Fabbricanti di morte

25.03.2021
di Deborah Ciccone 

La guerra al Covid-19, la trincea di chi, in prima linea ha lavorato con turni massacranti per salvare vite, un paese in ginocchio per combattere il nemico comune.

Quando l'Italia si è fermata, l'industria della difesa è stata autorizzata a proseguire le attività, al pari dei comparti sanitari e della filiera agroalimentare.

Ci hanno chiesto di restare in casa, di stringere i denti, ci hanno chiesto di non lavorare.

Hanno giudicato essenziali o meno, le nostre attività ma in una pandemia, che ha fatto più vittime di 2 guerre mondiali, hanno reputato indispensabile la fabbricazione e l'esportazione di armi!

Dirette sempre più verso Paesi coinvolti in conflitti o regimi autoritari.
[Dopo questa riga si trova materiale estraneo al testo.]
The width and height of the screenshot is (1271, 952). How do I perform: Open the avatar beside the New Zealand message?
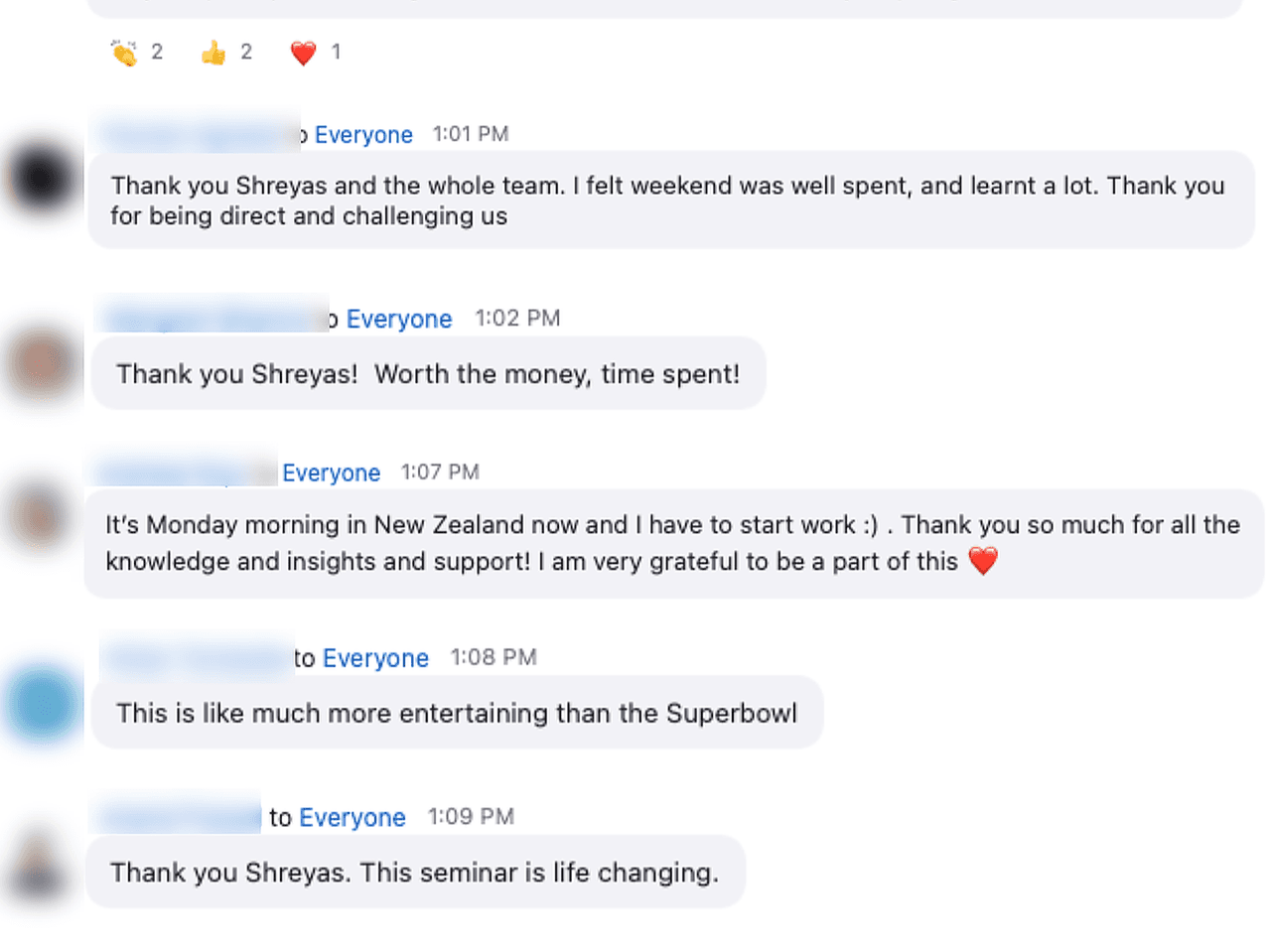point(41,515)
Aggirando dunque, la Legge 185 che vieta l'esportazione verso paesi in stato di conflitto armato o responsabili di gravi violazioni dei diritti umani.

La nazione che ha ricevuto più armi italiane è stata la Turchia. Nel 2019 la Farnesina, in risposta all'offensiva di Erdogan, ha sospeso il rilascio di nuove licenze. Dai dati Istat sul commercio estero, però, emerge che le aziende italiane hanno continuato a vendere armi e munizioni alla Turchia, con un picco nel mese di ottobre, mentre sulla Siria piovevano bombe.
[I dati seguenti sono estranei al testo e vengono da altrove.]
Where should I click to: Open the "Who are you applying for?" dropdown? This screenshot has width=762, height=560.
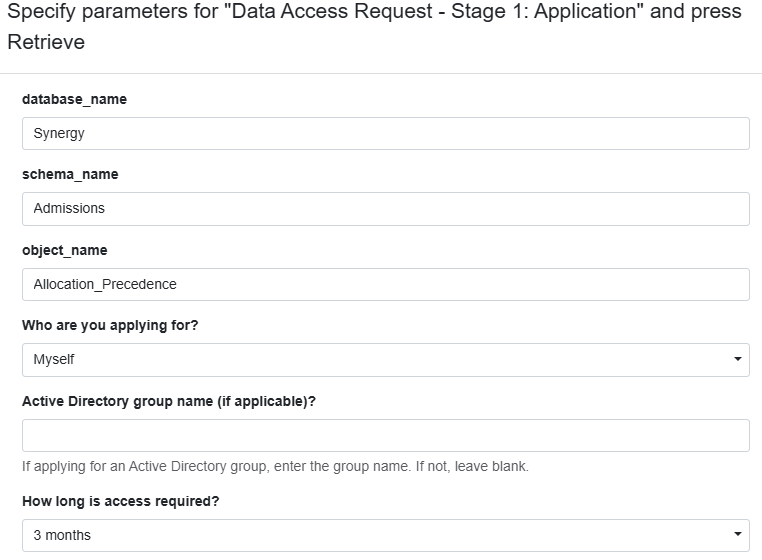[385, 360]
E così, mentre ci parlano della battaglia contro Covid, contribuiscono ad attaccare civili, a distruggere vite, ad offendere diritti umani, a fare guerra alla pace, fabbricando morte.

Lo fanno in Italia, in un'Italia in ginocchio, che contava e conta morti ogni giorno.

Morti perché nel nostro paese, mentre si fa fatica a reperire bombole dell'ossigeno, si fabbricano bombe.

Bombe fabbricate in un paese che ama definirsi civile, da vendere a paesi che poi, definisce incivili.

In Italia, dall'inizio della pandemia sono morte 105.328 persone; molte, non hanno avuto il privilegio di accedere alle cure necessarie, altre non sono state soccorse per mancanza di mezzi.

Fa rabbia sapere che con la spesa di un F35 avremmo potuto allestire 3244 posti letto di terapia intensiva, che un sottomarino nucleare costa come 9.180 ambulanze, che avremmo potuto comprare 5 miliardi di mascherine ma abbiamo preferito una porterei nuova di zecca!

Per rispondere all'emergenza sanitaria del SARS-CoV2 sono stati stanziati, come misure economiche straordinarie, 25 miliardi; la stessa cifra del bilancio annuale per la Difesa.

Nel settore sanitario sono stati tagliati oltre 43 mila posti di lavoro e in dieci anni si è avuto un definanziamento complessivo di 37 miliardi.

Stanziare 26 milioni annui per la difesa e tagliare alla sanità pubblica, non è solo ingiusto.

E' criminale!

E così, mentre nelle case, negli ospedali, si lotta per la vita , altri, intorno ad un tavolo, decidono per la morte.

Più armi non significa più sicuri, il contrario.

Difenderci significa ripensare alla spesa pubblica, investire nella sanità, nella scuola, nel lavoro, nell'ambiente, nel Welfare, tutto il resto si chiama interesse!

Interesse di pochissimi, a scapito di tutti gli altri.

Abbiamo avuto e abbiamo bisogno di medici, di scienza, di ricerca, abbiamo visto che contro una pandemia un F35 non può nulla. Allora forse, è giunto il momento di investire i soldi pubblici, i soldi della gente, per, non contro la gente.